Taco Tuesday: 5 Reasons I Play The Secret World


It is Taco Tuesday, and that can only mean one thing: lists of things describing things. Before I dive deep, I want to preface this with a small note. I generally write the Taco Tuesday piece days, and often a week in advance. The timing of this Taco Tuesday appearing on the same day that Funcom announced layoffs is pure coincidence. So without further ado, here are my top five reasons for playing The Secret World.

Quests Are The Fourth Pillar

I like to think of The Secret World as succeeding where The Old Republic, in a way, failed. While the cutscenes in The Old Republic brought a level of immersion that isn’t normally seen in the MMO genre, it was little more than a gimmick. The personal story was always worth keeping up with, but the whole system was just a veil added on to hide the quest grinding required to level up. A veil that didn’t work all too great.

The Secret World follows the formula I’ve talked about with RuneScape: Quality over quantity. There are a much smaller selection of quests in The Secret World compared to your average MMO, but each quest presents a unique and interesting story with memorable characters and events.

My personally favorite quest so far is an impromptu tower defense that tasks the player with setting up area-of-effect traps at various roadblocks. Some traps would cause damage, others would stun, and some would slow movement, but it was ultimately up to the player to take charge of crowd control and ensure the traps weren’t destroyed. This quest was insanely difficult, because at the later stages your trap placement needs to be perfect, and there is a lot of trial and error in play.

Characters and Storytelling

Normally I couldn’t care less about characters in an MMO. The random NPCs in the world with generated names, standing idly and doing little more than repeating generic phrases, offering generic quests, and shouting random pop references and internet memes. They don’t excite me.

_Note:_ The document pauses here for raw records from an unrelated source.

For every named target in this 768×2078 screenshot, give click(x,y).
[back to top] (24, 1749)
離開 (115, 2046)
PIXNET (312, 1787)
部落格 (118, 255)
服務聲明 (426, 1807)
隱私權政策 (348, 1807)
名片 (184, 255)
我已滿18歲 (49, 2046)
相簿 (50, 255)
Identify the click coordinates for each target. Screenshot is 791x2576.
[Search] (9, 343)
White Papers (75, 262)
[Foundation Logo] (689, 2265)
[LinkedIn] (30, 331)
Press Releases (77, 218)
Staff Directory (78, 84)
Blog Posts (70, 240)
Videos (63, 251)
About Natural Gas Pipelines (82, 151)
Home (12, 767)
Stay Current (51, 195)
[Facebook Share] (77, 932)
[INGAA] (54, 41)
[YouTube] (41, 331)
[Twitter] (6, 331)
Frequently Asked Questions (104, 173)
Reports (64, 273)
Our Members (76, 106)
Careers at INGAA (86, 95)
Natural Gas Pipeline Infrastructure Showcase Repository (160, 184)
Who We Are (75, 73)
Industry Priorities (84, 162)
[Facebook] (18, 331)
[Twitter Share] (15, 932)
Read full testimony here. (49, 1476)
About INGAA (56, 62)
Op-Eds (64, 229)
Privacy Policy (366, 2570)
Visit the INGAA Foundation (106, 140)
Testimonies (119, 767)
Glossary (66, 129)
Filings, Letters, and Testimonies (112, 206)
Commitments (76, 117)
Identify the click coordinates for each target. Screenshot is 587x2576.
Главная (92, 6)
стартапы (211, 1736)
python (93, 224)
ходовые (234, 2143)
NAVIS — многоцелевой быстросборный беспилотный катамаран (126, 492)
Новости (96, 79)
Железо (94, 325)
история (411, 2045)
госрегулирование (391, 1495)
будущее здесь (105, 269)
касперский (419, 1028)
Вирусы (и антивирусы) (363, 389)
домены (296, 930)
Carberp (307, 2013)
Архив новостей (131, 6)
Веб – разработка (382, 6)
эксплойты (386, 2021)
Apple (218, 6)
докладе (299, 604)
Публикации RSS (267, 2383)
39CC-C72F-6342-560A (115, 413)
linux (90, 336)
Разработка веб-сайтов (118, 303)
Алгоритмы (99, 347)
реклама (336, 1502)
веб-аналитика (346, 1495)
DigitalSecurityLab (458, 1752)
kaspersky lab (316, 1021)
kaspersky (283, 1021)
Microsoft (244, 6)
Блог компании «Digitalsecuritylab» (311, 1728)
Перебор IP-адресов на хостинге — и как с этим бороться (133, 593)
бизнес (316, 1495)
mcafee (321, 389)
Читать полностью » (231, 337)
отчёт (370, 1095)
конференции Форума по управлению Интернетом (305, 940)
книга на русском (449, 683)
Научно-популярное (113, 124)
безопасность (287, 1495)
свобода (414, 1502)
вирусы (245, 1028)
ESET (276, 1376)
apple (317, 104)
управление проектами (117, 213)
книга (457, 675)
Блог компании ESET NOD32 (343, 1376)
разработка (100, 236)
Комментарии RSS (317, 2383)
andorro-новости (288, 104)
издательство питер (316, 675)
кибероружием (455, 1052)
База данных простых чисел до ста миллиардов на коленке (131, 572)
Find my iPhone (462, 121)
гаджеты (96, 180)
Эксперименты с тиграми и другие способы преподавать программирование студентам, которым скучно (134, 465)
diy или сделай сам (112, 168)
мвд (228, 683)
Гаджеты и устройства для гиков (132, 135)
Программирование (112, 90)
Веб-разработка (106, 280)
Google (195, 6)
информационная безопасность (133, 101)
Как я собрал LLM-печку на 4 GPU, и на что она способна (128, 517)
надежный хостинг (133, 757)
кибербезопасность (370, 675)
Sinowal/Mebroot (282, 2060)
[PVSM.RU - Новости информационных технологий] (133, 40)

Luckily all of those generic people are dead in The Secret World and are likely roaming around as the faceless zombies whose heads you will smash in along the way. What small population has made it through the apocalypse are rife with things to say and tasks for you to accomplish. Every character you come across is unique and memorable, even if the creatures you fight are coupled into classes.

The Secret World has done what few others can accomplish: making the player want to know what is going on in the world, and actually interested in playing through quests for a reason other than gathering experience.

Combat Isn’t A Mindless Endeavor

This sounds terrible, and it is painfully true. The Secret World takes a more tactical approach to combat. Your stature and positioning is important when it comes to blocking or avoiding enemy attacks, and your more powerful attacks are mostly reliant on first inflicting status effects on your foe.

My chaos character is equipped to deal with almost any situation, from large crowds of mobs to single foes and boss characters in between. While the random nameless mobs employ your regular method of running in a straight line and attacking, the world is well populated with foes that require more finesse to defeat.

Indicators on the field require you to pay attention to combat, and just the fact that I can’t run through areas in a stupor watching Netflix places The Secret World on a level above a large number of its bedfellows.

Levelless Gameplay

I’m sure there are people who will dispute this as a negative aspect of The Secret World, but I see it as a positive. The idea that the world presented by Funcom is all about exploration is just encouraged by the fact that the game doesn’t herd you through zones. In level-based games, once you out-level a zone, you have to choose between dumping the story and moving on to the next area, or taking a hit in experience gain (and eventually a complete loss) in order to continue questing or exploring the entire map.

The Secret World sits somewhere between the very incremental increase in power that you receive in games like Darkfall or Mortal Online, and one level being the difference between getting your ass kicked and beating an NPC without breaking a sweat. So the game isn’t so much about making the transition from this powerless weakling into a demi-god able to bring down fire and rain, but rather about taking your character on a journey from the discovery of their new found powers into a position of comfort in the new world.

I Want To Play It

Easiest to point out, hardest to explain. The combination of everything that makes The Secret World fun and unique culminates in a game I just simply want to play. I always know that a game is going to keep my attention when, while writing the Why Aren’t You Playing, I keep having to pull myself out of gathering screenshots as an excuse to keep playing. I also know it will hold my attention if I have to turn off Netflix because I can’t pay attention to both at the same time.

So the factor of The Secret World coming on the edge of Funcom’s CEO departing and the company taking a massive hit in its stock value, admittedly Funcom’s next couple of quarterly finances concern me. Hopefully Funcom can bring in the revenue it needs to keep development going for The Secret World, and they are guaranteed to at least have my fifteen bucks a month.